March 29, 2018 | Posted by Peter Jakobsen | ART, HISTORY | 0 Comments |

28 March 1483 to 6 April 1520 –

Raffaello Santi’s “greatest paintings seem so effortless that one does not usually connect them with the idea of hard and relentless work…there is nothing strained or sophisticated in the composition. It looks as if it could not be otherwise, and as if it had so existed from the beginning of time.”*

Quoth Vasari: “O happy and blessed spirit, in that every man is glad to speak of thee, to celebrate thy actions, and to admire every drawing that thou didst leave to us!”

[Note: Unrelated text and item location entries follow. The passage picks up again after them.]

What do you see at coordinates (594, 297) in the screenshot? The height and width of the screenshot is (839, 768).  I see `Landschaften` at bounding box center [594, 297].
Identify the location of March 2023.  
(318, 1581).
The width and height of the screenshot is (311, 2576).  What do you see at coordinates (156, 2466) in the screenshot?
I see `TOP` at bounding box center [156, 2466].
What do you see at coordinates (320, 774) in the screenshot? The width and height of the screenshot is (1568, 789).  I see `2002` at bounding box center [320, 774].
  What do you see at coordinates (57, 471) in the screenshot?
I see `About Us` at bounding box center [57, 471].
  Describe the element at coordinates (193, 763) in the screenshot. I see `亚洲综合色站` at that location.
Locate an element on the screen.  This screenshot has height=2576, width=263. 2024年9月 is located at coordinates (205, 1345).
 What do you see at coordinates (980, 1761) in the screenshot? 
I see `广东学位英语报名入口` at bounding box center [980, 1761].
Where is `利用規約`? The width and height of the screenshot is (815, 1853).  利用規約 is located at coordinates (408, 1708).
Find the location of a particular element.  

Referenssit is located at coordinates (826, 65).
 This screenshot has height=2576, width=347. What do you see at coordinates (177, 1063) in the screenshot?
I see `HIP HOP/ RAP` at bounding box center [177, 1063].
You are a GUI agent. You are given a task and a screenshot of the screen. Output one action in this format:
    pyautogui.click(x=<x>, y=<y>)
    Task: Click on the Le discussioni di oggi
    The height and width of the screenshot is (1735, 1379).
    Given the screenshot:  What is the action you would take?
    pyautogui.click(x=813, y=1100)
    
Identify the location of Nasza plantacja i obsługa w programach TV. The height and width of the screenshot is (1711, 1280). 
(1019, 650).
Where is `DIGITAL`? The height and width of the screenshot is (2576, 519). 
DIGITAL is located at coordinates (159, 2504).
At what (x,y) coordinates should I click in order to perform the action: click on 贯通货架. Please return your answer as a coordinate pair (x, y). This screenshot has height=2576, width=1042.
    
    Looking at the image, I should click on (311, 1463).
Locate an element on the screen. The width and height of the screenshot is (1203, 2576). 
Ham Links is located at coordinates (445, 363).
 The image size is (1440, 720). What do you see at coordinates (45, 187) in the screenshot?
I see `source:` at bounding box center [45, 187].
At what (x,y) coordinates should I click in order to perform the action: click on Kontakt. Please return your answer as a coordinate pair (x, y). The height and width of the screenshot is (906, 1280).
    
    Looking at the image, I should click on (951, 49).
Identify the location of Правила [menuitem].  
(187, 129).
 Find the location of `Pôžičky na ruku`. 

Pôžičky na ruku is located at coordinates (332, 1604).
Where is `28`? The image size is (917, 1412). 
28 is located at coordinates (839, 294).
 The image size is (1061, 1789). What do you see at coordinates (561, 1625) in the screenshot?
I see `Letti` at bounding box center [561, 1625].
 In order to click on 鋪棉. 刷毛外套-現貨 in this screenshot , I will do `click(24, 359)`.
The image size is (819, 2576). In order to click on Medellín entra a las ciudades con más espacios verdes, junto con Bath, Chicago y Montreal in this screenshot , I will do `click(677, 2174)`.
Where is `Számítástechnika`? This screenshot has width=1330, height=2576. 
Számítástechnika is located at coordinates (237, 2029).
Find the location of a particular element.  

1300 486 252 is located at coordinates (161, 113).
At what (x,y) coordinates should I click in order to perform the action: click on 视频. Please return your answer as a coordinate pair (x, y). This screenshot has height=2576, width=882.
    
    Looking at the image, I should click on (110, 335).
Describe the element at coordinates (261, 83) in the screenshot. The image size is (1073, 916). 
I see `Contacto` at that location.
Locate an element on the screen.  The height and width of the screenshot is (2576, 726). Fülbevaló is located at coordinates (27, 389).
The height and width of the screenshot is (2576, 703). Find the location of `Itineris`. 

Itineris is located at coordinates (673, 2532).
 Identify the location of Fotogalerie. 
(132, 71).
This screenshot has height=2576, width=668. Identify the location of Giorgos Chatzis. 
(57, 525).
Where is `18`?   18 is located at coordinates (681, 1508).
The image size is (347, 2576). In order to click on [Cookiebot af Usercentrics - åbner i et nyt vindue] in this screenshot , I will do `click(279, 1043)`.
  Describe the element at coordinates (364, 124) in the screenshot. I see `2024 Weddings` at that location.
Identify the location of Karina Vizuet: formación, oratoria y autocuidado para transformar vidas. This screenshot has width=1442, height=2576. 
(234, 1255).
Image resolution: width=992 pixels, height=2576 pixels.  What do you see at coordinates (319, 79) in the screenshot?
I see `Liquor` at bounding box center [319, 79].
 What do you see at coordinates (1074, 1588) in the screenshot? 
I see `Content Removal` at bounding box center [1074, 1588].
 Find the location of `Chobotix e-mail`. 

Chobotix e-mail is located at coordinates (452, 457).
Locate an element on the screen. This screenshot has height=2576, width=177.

And the Count said, “…both painting and carving are made also to set out a thing, and in this point hath painting a great deale the upper hand…”

Then answered John Christopher: I believe verily you think not as you speake, and all this doe you for your Raphaelles sake.”

The Count saide laughing: I speak not for Raphaelles sake…I speake of the arte, and not of the Artificiers.”^

Raphael is entombed in the Pantheon of Rome:

This is Raphael’s tomb, while he lived he made Mother Nature Fear to be vanquished by him and, as he died, to die too.”

[* E. H. Gombrich, The Story of Art, (1994), pp. 241-242.] [^ Baldassare Castiglione, The Book of the Courtier (1528), First Book.]